Don’t skip your long run: tips + tricks

I love drafting training plans for upcoming races. I have a half marathon on the schedule for early October, and — though I’m a week late — I’m now getting starting with my 10 9 week plan. I have a pretty aggressive goal that I may or may not meet. Still, I will do my best and try to be active most days of the week with either easy runs, tempo and speed workouts, or cross-training like cycling or swimming.

Problem is, a summer sans real training and focused on recovery has left me struggling to get in double digits mileage on that all too important long run day. I have maintained running a 10-miler once a month, but otherwise have just tried keeping my weekly total around 25-30 miles a week.

Learning to love running long again will take a shift in mindset. It will also require some clever convincing and even a bit of enticing in order to make sure I get in the distance I need to complete so I’m ready come race day.

Here are some strategies I use and some that were shared with me by my blog readers:

  • Visualize how great you’ll feel when it’s over. I don’t like to wish my training away, but sometimes it’s best to fast-forward in my mind to the other side of all those miles.
  • Break it up into smaller segments.

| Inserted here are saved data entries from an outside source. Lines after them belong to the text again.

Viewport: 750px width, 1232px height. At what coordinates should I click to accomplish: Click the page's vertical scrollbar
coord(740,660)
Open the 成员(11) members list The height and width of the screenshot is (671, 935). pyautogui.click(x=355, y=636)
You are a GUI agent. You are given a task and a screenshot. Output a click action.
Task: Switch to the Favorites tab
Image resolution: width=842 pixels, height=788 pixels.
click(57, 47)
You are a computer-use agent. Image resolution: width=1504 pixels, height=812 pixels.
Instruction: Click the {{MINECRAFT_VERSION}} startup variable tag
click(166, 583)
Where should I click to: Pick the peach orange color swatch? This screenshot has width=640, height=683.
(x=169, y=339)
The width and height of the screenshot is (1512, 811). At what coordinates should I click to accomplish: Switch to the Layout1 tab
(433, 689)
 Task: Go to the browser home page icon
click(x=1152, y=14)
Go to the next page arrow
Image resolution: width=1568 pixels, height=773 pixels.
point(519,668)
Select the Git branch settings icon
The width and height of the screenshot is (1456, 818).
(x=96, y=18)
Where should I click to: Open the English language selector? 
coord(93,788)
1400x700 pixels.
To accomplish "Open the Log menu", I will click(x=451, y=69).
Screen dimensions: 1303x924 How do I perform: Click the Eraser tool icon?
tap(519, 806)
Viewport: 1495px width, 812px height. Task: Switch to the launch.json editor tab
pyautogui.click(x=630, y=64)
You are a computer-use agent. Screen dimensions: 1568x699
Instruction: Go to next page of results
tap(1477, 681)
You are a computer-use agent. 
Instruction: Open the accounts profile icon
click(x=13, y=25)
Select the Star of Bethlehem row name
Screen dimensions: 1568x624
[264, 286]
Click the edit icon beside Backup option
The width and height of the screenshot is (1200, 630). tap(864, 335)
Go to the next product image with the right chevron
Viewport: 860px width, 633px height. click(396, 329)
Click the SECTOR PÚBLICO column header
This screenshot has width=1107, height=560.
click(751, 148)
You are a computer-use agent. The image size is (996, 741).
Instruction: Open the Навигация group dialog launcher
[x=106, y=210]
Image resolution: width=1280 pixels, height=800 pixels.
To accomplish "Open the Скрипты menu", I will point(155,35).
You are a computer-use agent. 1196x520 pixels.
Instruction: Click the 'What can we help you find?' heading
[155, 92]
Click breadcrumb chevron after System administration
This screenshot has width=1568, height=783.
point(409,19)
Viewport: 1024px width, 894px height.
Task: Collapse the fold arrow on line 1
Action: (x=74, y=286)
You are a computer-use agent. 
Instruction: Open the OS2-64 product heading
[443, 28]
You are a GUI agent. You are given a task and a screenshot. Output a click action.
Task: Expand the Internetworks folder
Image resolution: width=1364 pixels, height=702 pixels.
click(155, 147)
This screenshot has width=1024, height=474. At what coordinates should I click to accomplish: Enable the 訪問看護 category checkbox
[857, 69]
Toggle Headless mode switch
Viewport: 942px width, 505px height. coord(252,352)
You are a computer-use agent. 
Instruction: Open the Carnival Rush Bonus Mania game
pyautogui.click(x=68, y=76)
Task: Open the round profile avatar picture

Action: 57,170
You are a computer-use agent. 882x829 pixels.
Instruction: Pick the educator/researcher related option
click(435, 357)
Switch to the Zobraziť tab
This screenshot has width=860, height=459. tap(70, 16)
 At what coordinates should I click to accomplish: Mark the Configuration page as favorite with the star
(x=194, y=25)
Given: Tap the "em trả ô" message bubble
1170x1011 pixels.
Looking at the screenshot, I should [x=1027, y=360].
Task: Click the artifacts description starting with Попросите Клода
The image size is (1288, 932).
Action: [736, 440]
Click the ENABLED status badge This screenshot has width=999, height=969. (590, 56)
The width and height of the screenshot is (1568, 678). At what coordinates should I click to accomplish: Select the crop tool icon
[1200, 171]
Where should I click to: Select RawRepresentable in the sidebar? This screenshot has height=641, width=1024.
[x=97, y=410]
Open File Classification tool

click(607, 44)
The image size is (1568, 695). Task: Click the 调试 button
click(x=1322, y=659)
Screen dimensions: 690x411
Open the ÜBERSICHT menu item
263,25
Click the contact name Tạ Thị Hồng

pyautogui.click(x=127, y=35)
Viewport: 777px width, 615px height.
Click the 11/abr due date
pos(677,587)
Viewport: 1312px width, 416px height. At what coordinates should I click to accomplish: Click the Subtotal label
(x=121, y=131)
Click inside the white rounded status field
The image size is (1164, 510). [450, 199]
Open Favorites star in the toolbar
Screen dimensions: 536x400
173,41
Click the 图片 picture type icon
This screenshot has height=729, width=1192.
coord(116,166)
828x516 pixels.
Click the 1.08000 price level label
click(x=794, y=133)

For runs longer than 1 hour, there’s usually some fueling involved. So, I’ll plan a couple stops along the way to drink water and briefly rest (usually no longer than a minute or two). Trying to get the first 5 miles done, then the next 6, and the final 4 is sometimes easier than the full 15.
  • Listen to music. I rarely if ever bring my tunes along for the run, but on particularly difficult days — it’s a must. If you’re not into music, consider podcasts or audiobooks.
  • Bargain with yourself. Start with promising to run one mile. Then another. Usually you’ll end up running most if not all of your workout this way.
  • Think of a time when you couldn’t run. Maybe you were injured or sick. Too busy with work or life. Spend a couple minutes remembering periods when you’ve not been so lucky to lace up, and you’ll feel thankful.
  • Write down your goal. Or say it out loud. Sometimes declaring — outside of your head, at least — why you want to finish the run in the first place is all the motivation you need.
  • Reward yourself. Don’t go overboard, but a little treat or two could be what you need. A new eBook. A cold beer. You get the idea.
  • Just do it. Some of the best advice I’ve received in running and in life is to get up and go. Step outside. Say yes to completing your workout.

What methods or trick do you use to keep logging those tough workouts?